I remember the first time I witnessed the beautiful choreography of a flock of starlings in flight.
It was a sharply cool autumn afternoon and I had just finished spinning in circles, arms spread, hair flying. As I came out of my twirl I crumpled onto a clump of thick grass and felt the earth sway wildly beneath my splayed body. When I opened my eyes I gazed dreamily at the polished sky.
They entered my field of vision from the left. Like a swarm of gnats hanging angrily in the summer heat, they presented thick and dark. I saw them before I heard them.
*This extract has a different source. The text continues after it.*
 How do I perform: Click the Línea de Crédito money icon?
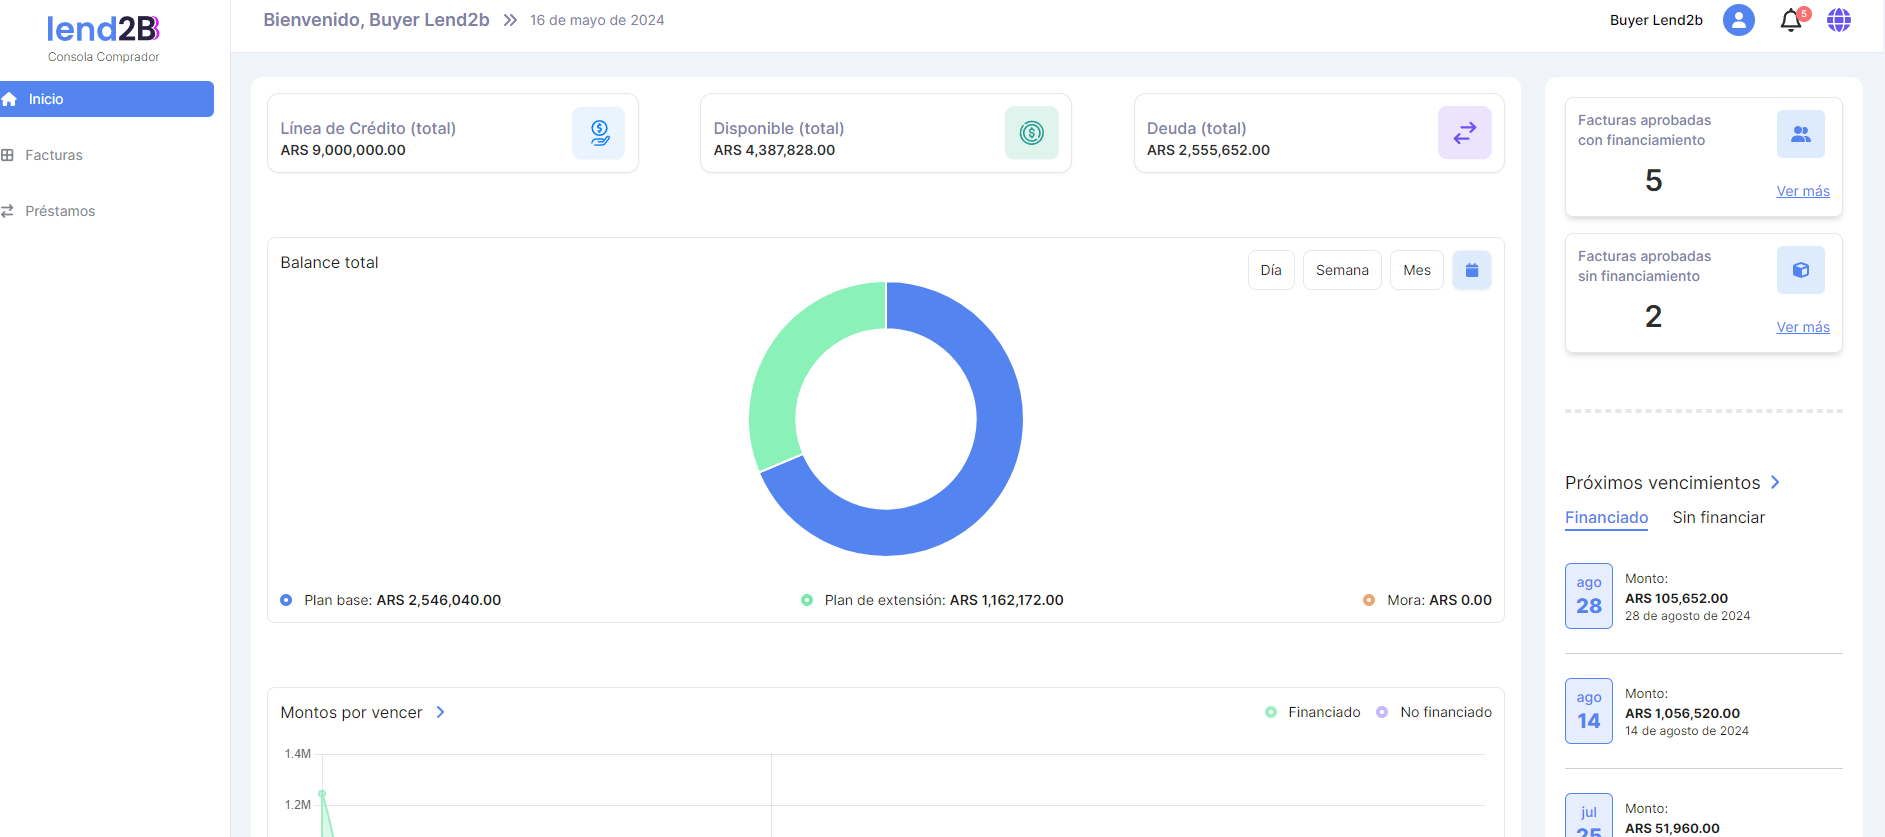598,133
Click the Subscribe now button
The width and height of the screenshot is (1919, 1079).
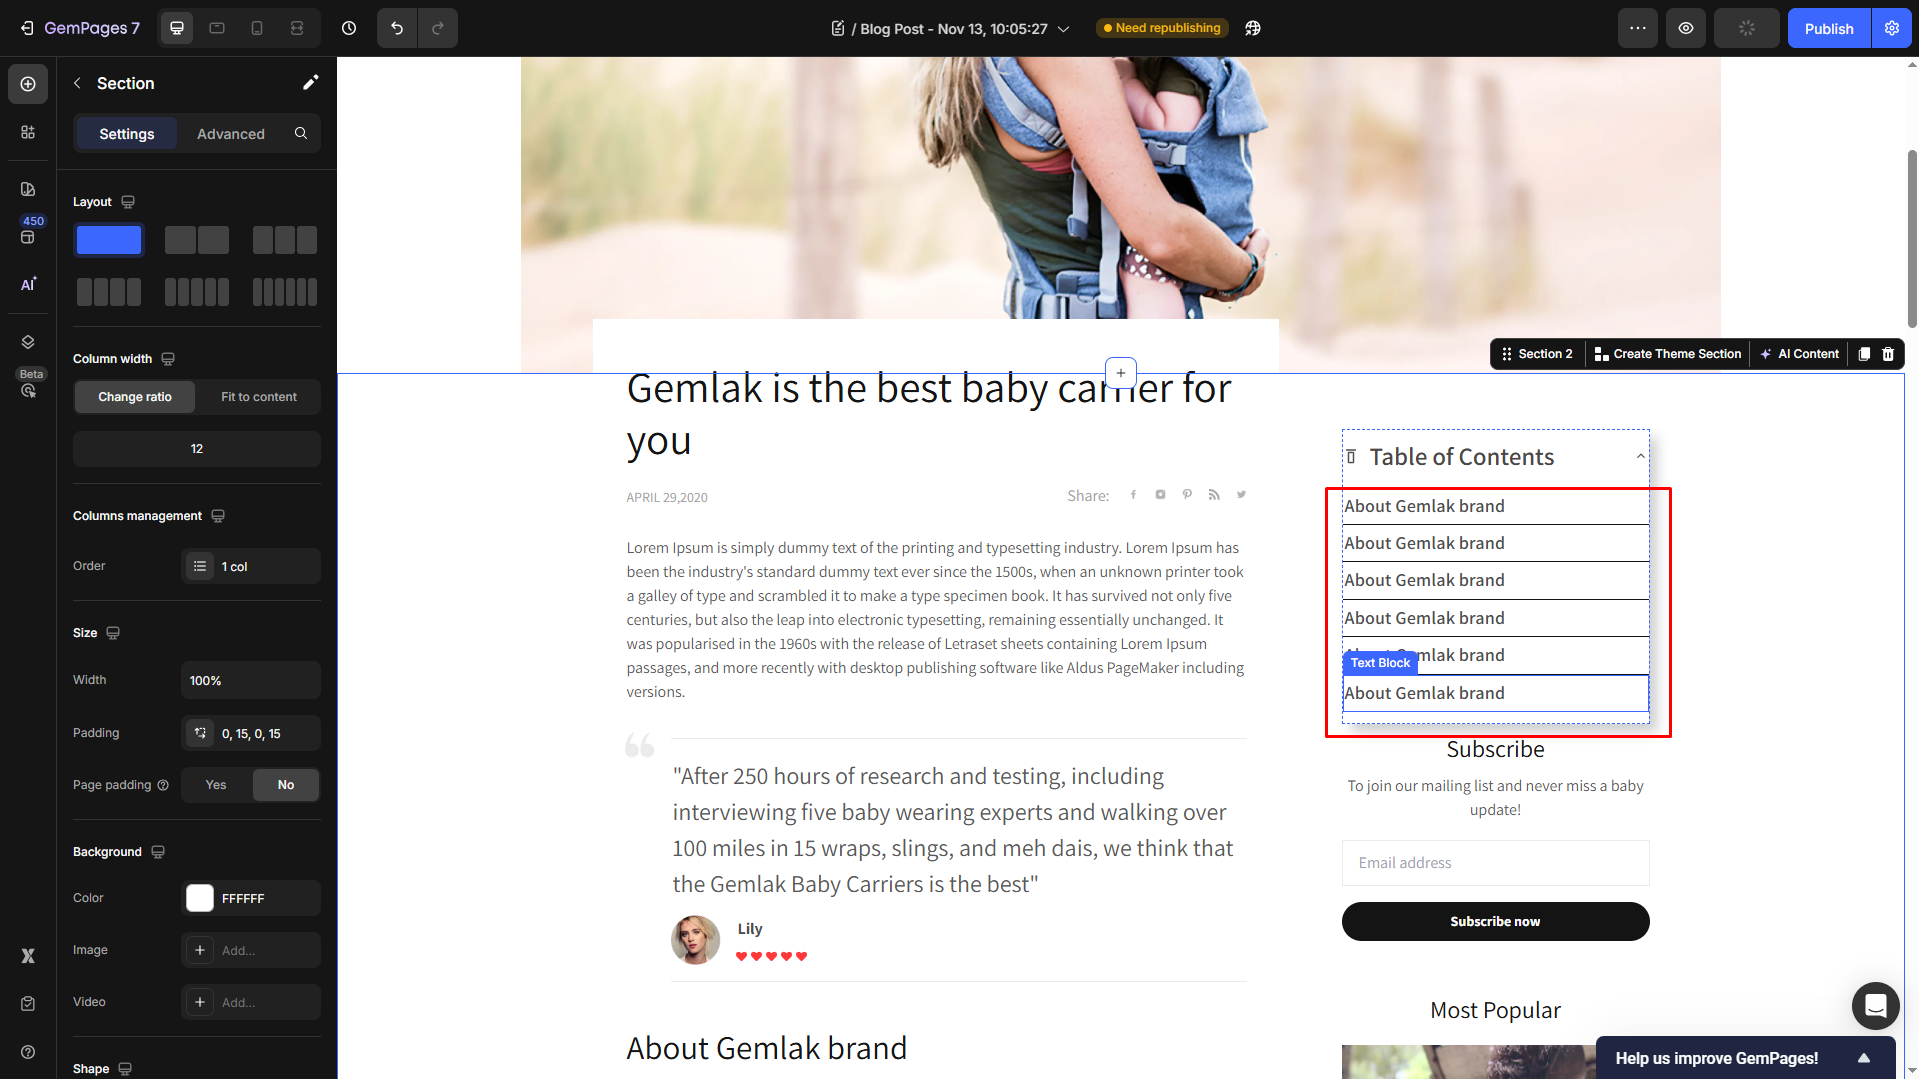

But as they drew closer, their cackling caught up to their riotous numbers and they soon overtook the entire sky.
Their form was, at once, epic and ephemeral. They ballooned into one grandiose bell shape and then, like chimney smoke caught up in a gust, they turned direction and bellowed wide and constringed.
Again and again, they swelled and contracted, bulged and narrowed. I was awe struck.
I behold this phenomenon twice a year now, when the birds arrive out of nowhere and alight on the branches and fields surrounding my house. Still, but tittering, they pulse with an energy and then, at the striking of some ethereal cue, arise as one. Most times, I drop whatever I am doing and race outside to catch their appearance.
I am often struck silent as I stare, even when accompanied by my children. Some experiences need no words. Sometimes, lessons are garnered in the quiet spaces broken open by the miracle.